* Text passage *
——————

EXHIBIT 10.54
SHARE RESTRICTION AGREEMENT
This Agreement ("Agreement") is made as of this 30th day of November 1998, by
and among the various persons identified on Schedule A attached hereto
(collectively the "Principal Stockholders") and ▇▇▇▇▇▇ Capital Group, Inc., a
Delaware corporation (the "Corporation").
WHEREAS, the Principal Stockholders own substantially all of the issued
and outstanding shares of the capital stock of the Corporation in the amounts
set forth on Schedule A hereto;
WHEREAS, the Corporation is a bank holding company which owns a
controlling interest in ▇▇▇▇- ▇▇▇▇▇▇ Bank.
WHEREAS, the parties hereto are desirous of providing for restrictions
on the transfer of the Shares (as defined below) in accordance with the terms
hereof.
NOW, THEREFORE, in consideration of the foregoing, the parties hereby
agree as follows:
1. Definitions. As used herein, the following terms shall have
the following meanings:
(a) Bona Fide Offer - A written offer to purchase Shares,
which offer shall be accompanied by an ▇▇▇▇▇▇▇ money deposit of not
less than 10% of the total purchase price. The term shall not include
any offer to exchange Shares for securities to be issued or transferred
by any person, firm or corporation in connection with the acquisition
by such person, firm or corporation of all of the outstanding Shares.
(b) ▇▇▇▇▇ ▇▇▇▇▇▇ Family Unit - Any or all of ▇▇▇▇▇ ▇▇▇▇▇▇, his
spouse, their descendants, and the personal representative of the
estate of any of the foregoing persons, any trustee or successor
trustee(s) holding property for the exclusive benefit of one or more of
▇▇▇▇▇ ▇▇▇▇▇▇, his spouse or their descendants.
(c) ▇▇▇▇▇ ▇▇▇▇▇▇ ▇▇▇▇▇ Family Unit - Any or all of ▇▇▇▇▇
▇▇▇▇▇▇ ▇▇▇▇▇, her spouse, their descendants, and the personal
representative of the estate of any of the foregoing persons, any
trustee or successor trustee(s) holding property for the exclusive
benefit of one or more of ▇▇▇▇▇ ▇▇▇▇▇▇ ▇▇▇▇▇, her spouse or their
descendants.
(d) ▇▇▇▇▇▇▇ ▇▇▇▇▇▇ Family Unit - Any or all of ▇▇▇▇▇▇▇ ▇▇▇▇▇▇,
his spouse, their descendants, and the personal representative of the
estate of any of the foregoing persons, any trustee or successor
trustee(s) holding property for the exclusive benefit of one or more of
▇▇▇▇▇▇▇ ▇▇▇▇▇▇, his spouse or their descendants.

——————

* Dataset *
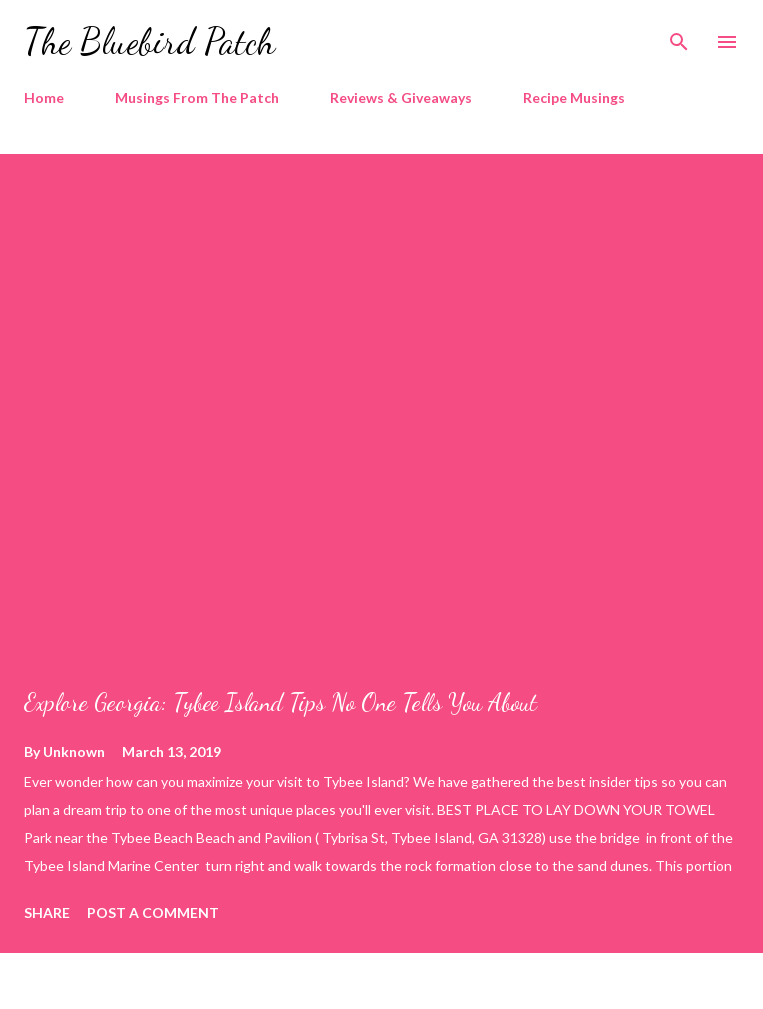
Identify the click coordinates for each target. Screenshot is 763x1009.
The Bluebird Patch (149, 41)
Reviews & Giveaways (401, 97)
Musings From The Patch (197, 97)
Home (44, 97)
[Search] (679, 36)
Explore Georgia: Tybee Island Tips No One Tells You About (280, 702)
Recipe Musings (574, 97)
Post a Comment (153, 912)
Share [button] (47, 912)
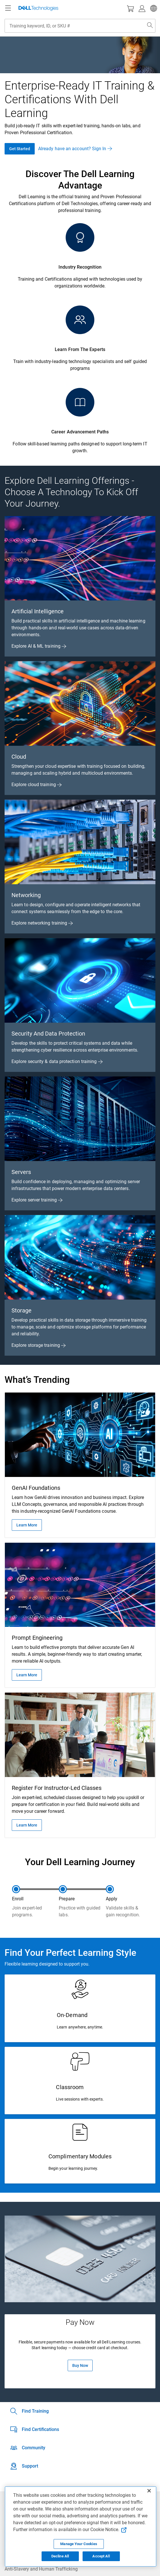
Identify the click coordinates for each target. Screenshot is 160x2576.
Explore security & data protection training (57, 1061)
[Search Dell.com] (150, 25)
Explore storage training (38, 1345)
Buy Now (80, 2365)
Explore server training (37, 1200)
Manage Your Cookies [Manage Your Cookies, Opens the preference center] (78, 2544)
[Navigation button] (8, 8)
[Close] (149, 2490)
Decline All (60, 2556)
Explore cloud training (36, 784)
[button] (153, 8)
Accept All (101, 2556)
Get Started (19, 148)
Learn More (26, 1525)
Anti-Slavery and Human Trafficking (41, 2569)
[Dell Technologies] (38, 8)
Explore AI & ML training (38, 646)
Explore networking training (42, 923)
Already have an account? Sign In (75, 148)
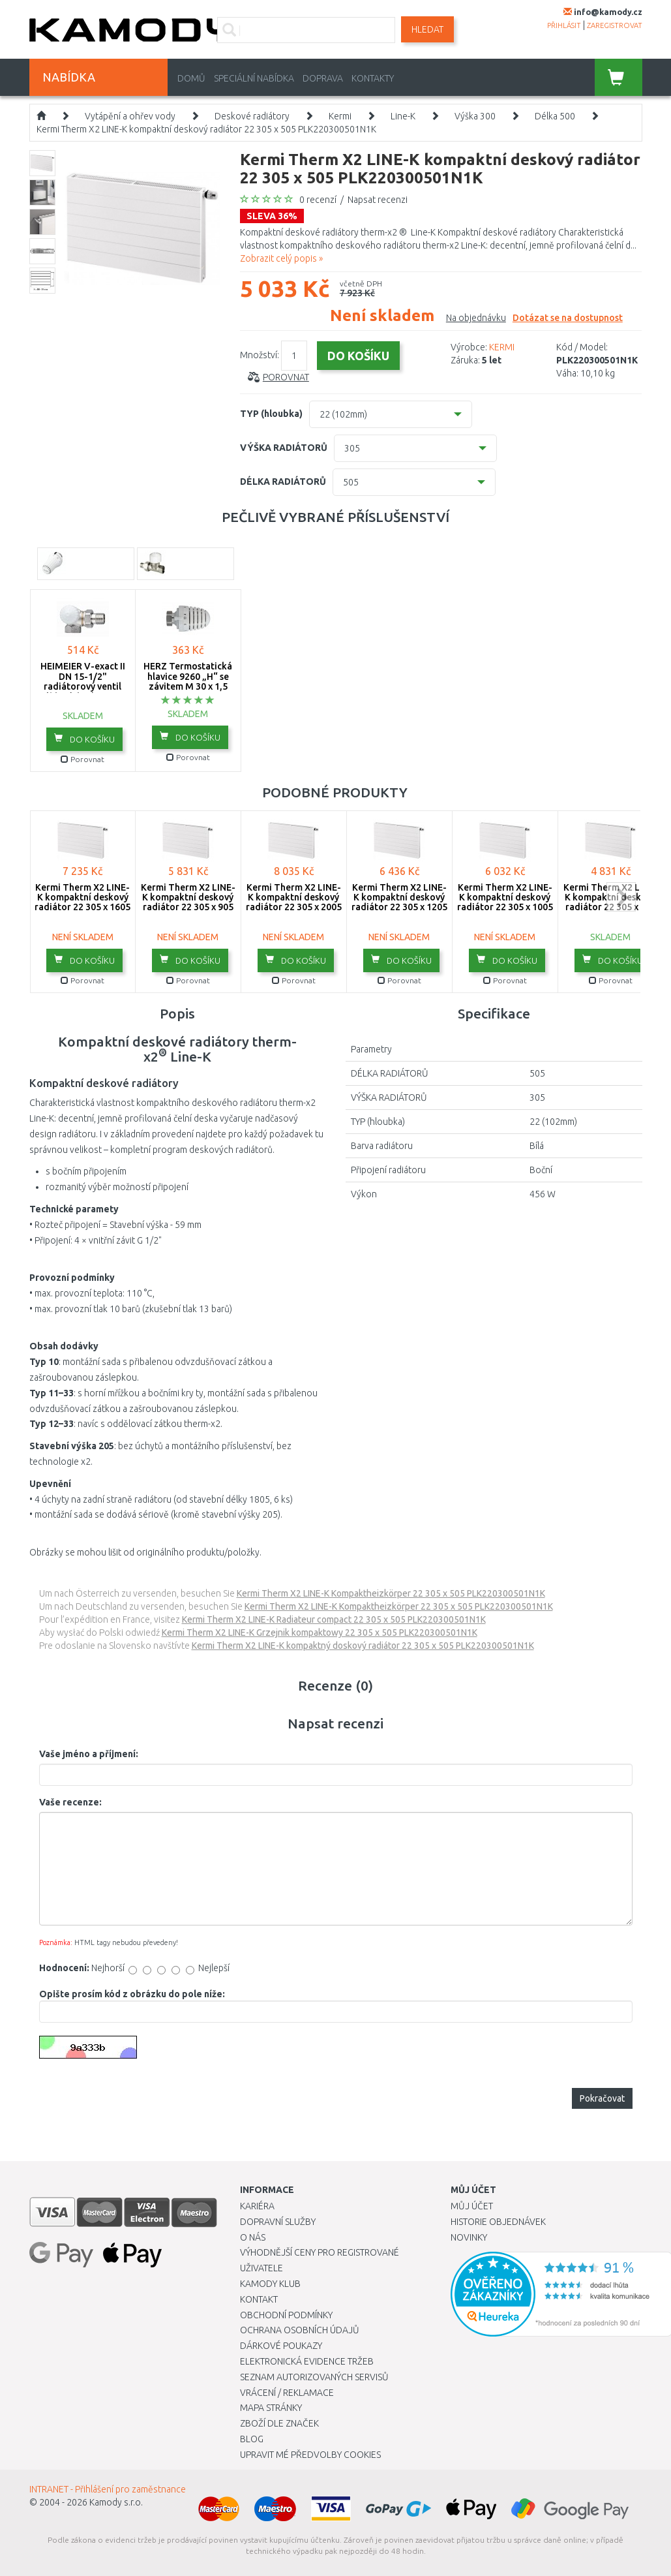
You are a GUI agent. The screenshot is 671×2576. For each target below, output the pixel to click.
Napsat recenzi (378, 199)
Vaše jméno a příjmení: (88, 1754)
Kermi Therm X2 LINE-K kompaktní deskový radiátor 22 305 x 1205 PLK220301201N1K (399, 902)
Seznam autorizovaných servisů (314, 2377)
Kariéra (257, 2206)
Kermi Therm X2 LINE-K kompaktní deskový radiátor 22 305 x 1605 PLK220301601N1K (82, 902)
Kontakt (259, 2299)
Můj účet (472, 2206)
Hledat (427, 29)
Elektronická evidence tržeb (307, 2361)
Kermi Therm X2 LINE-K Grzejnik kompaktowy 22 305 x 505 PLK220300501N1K (319, 1632)
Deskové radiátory (252, 116)
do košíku (84, 738)
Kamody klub (270, 2283)
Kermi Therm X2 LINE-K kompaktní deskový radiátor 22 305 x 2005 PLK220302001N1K (294, 902)
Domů (191, 78)
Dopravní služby (278, 2221)
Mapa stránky (271, 2407)
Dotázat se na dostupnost (568, 318)
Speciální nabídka (254, 78)
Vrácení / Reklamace (287, 2392)
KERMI (501, 347)
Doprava (323, 78)
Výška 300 (475, 116)
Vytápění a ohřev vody (130, 116)
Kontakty (372, 78)
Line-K (403, 116)
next (621, 897)
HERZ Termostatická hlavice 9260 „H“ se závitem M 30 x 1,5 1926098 (187, 681)
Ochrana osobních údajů (299, 2330)
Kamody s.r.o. (116, 2502)
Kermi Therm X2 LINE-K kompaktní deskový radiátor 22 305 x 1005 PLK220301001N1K (505, 902)
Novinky (469, 2237)
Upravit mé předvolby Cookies (310, 2454)
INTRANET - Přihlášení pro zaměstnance (107, 2489)
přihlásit (564, 25)
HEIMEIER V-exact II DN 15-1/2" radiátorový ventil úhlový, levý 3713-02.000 (82, 686)
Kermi (340, 116)
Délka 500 (555, 116)
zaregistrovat (614, 25)
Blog (251, 2439)
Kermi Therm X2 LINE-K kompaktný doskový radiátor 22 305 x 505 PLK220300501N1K (363, 1645)
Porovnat (286, 377)
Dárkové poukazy (281, 2345)
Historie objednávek (498, 2221)
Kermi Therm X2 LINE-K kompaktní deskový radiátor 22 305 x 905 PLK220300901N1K (188, 902)
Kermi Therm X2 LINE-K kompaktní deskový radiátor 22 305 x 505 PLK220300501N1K (206, 129)
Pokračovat (602, 2098)
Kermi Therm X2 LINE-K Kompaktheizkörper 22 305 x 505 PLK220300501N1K (391, 1593)
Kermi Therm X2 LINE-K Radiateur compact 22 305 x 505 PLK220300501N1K (334, 1619)
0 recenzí (317, 199)
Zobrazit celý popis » (281, 258)
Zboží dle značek (279, 2423)
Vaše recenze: (70, 1802)
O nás (252, 2237)
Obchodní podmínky (286, 2315)
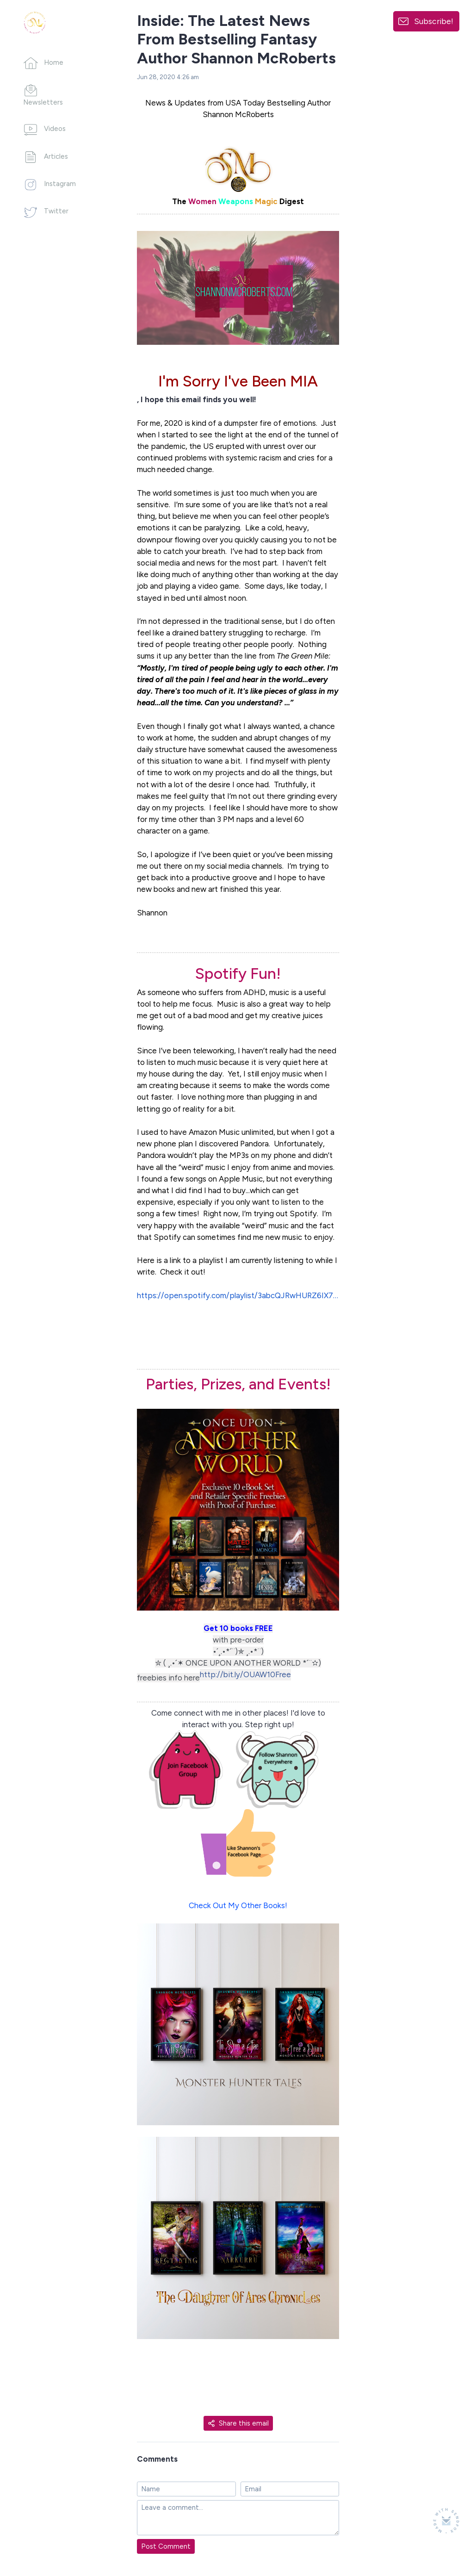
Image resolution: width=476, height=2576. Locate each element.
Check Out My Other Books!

——————

Restate, more briefly, the paragraph of the share restriction agreement that begins "WHEREAS, the Principal Stockholders own", keeping its main facts. The data is not required for the work that follows.

* Full response *
The Principal Stockholders own substantially all of the Corporation's issued and outstanding capital stock, in the amounts listed on Schedule A.